#### SUPPLIED PASSAGE:
**********
Jan 25, 2017 03:18 AM EST
Stanford University Reseach Discovers How Coffee Obsession Can Extend Your Life Span
If you are an avid coffee drinker, then this must be good news for you. A new study finds that your favorite cup of coffee can help boost longevity. The Stanford University research published in the journal Nature suggests that a cup of coffee, as well as tea or mocha can extend your life by fighting underlying inflammatory processes, especially among older people, The Register reported.
Caffeine has been found to block an inflammation pathway that leads to heart disease. The study involved 100 participants who went through extensive assessment which includes providing their family and medical histories, responding to survey questions and giving blood samples. This pathway that is linked to chronic inflammation that contributes to aging and getting some diseases including cancer, dementia, and Alzheimer's disease, according to Big Think.
The team of 20 researchers found that the metabolites, the by-products of nucleic acids are the one that causes the chronic inflammation but can be countered in part by some substances that can be found in caffeine.
Professor Mark Davis, Director of the Stanford Institute for Immunity, Transplantation and Infection and study author said that the association between the reduction in inflammation and caffeine is not casual and that it is very much plausible based on their laboratory tests that caffeine has something to do with longevity. He explained that the underlying inflammatory process that is associated with aging and cardiovascular diseases is something that we can target and combat.
It was not just caffeine that was said to be helpful; a substance called theophylline found in tea and the compound theobromine found in chocolate are also linked to longevity.
While the research does not say that drinking coffee alone is the key to achieve longer life, the researchers would like to dwell on the fact that something many people love to drink actually have a significant benefit to us.
**********
#### GIVEN RECORDS:

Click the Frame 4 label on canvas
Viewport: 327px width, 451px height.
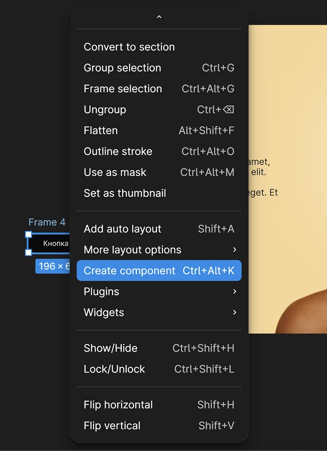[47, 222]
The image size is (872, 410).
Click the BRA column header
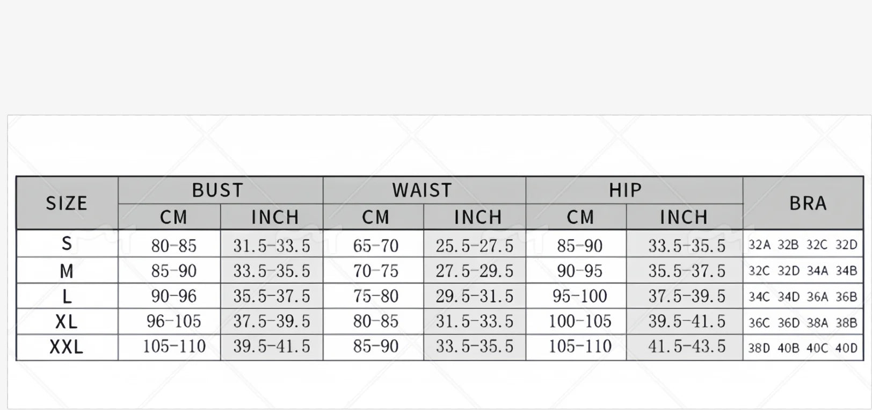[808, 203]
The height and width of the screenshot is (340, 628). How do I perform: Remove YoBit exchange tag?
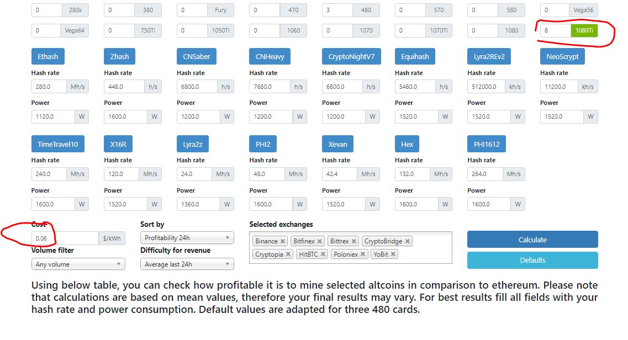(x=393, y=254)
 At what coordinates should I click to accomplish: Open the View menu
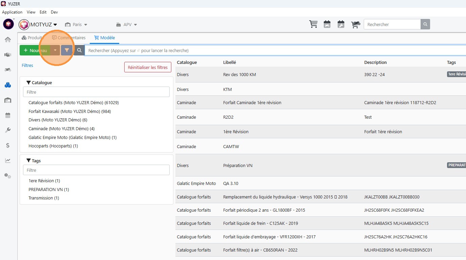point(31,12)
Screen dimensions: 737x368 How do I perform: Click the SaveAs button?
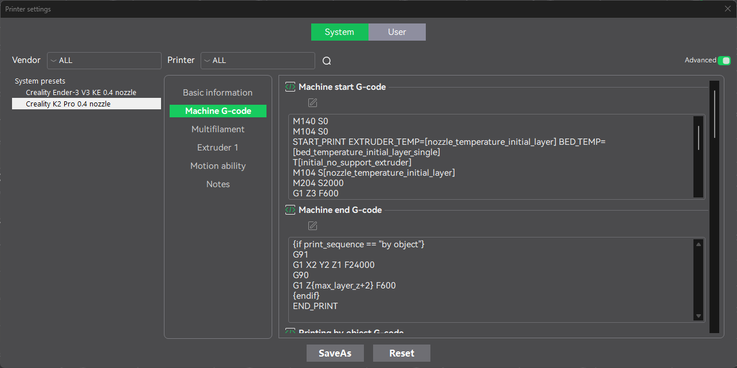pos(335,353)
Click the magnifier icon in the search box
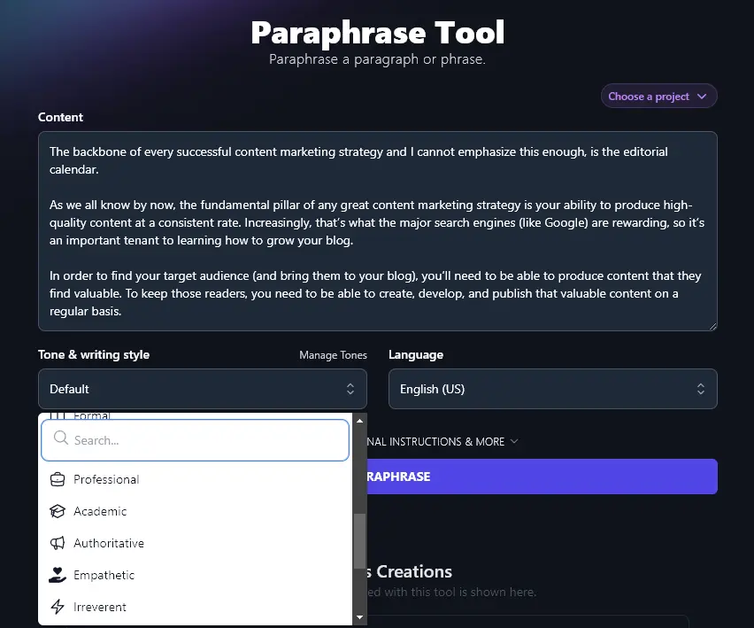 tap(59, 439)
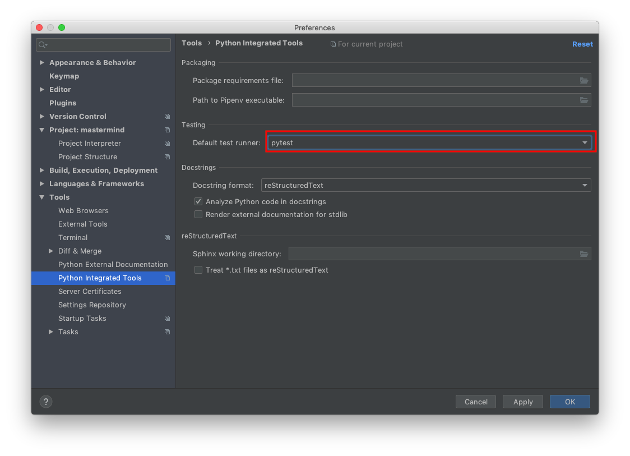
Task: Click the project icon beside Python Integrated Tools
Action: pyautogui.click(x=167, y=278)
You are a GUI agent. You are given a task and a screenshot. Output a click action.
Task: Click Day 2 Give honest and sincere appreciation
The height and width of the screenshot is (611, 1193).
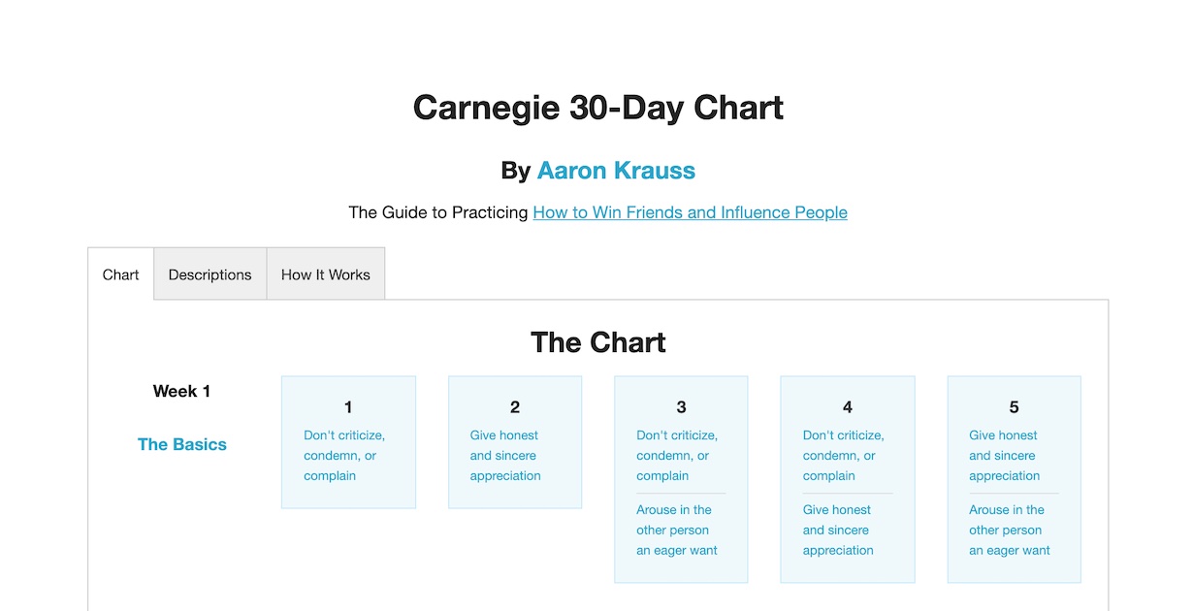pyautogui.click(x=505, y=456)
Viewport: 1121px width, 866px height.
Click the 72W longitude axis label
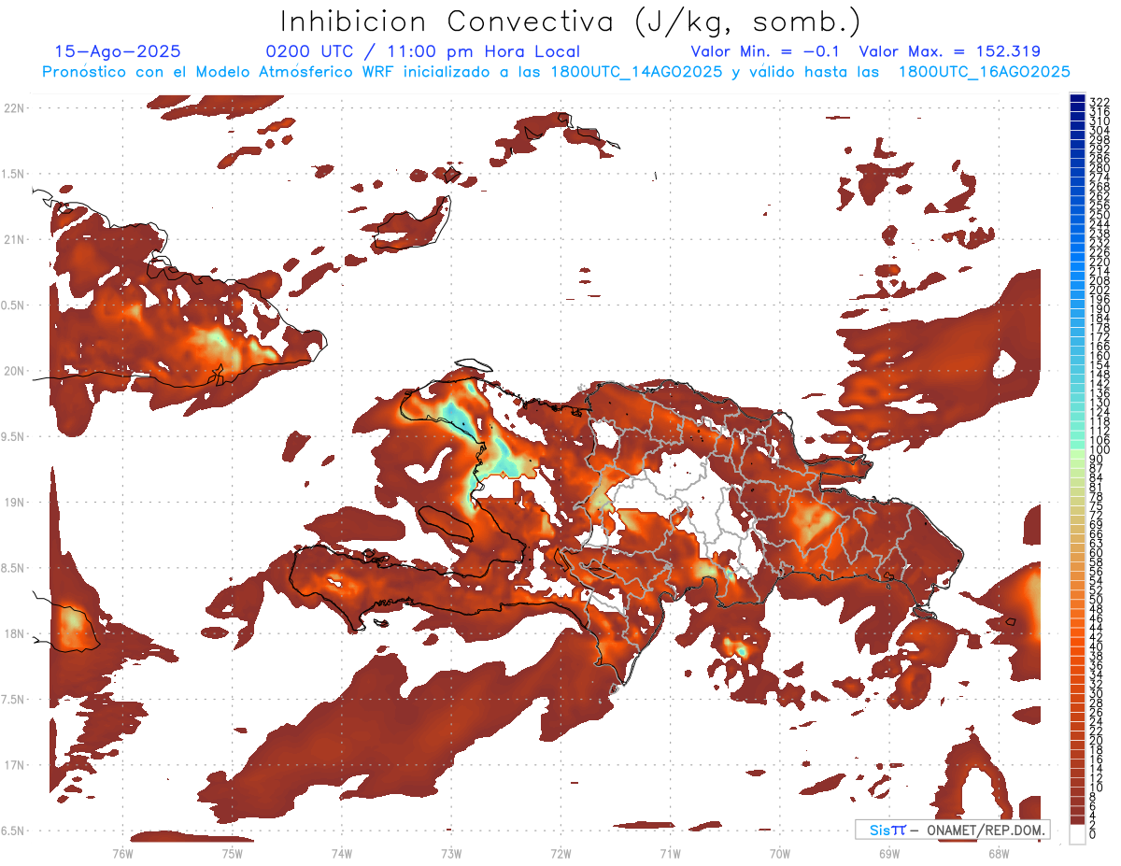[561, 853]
**********
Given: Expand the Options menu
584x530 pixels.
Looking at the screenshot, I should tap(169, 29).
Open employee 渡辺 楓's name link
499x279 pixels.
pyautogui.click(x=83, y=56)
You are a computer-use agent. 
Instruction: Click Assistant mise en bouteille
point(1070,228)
**********
#### REQUIRED ACTION 1:
For each statement, say whether the coffee article agrees with it. Answer yes or no, and quote the article's deciding words.
(a) The study involved 100 participants.
(b) The research says that drinking coffee alone is the key to a longer life.
(c) Theobromine is found in tea.
#### REQUIRED ACTION 2:
Answer these from the coffee article.
(a) In which journal was the Stanford University research published?
(b) How many researchers were on the team?
(c) What institute is Professor Mark Davis the director of?

#### SOLUTION 1:
(a) Yes: "The study involved 100 participants"
(b) No: "the research does not say that drinking coffee alone is the key to achieve longer life"
(c) No: "a substance called theophylline found in tea and the compound theobromine found in chocolate"

#### SOLUTION 2:
(a) Nature
(b) 20
(c) The Stanford Institute for Immunity, Transplantation and Infection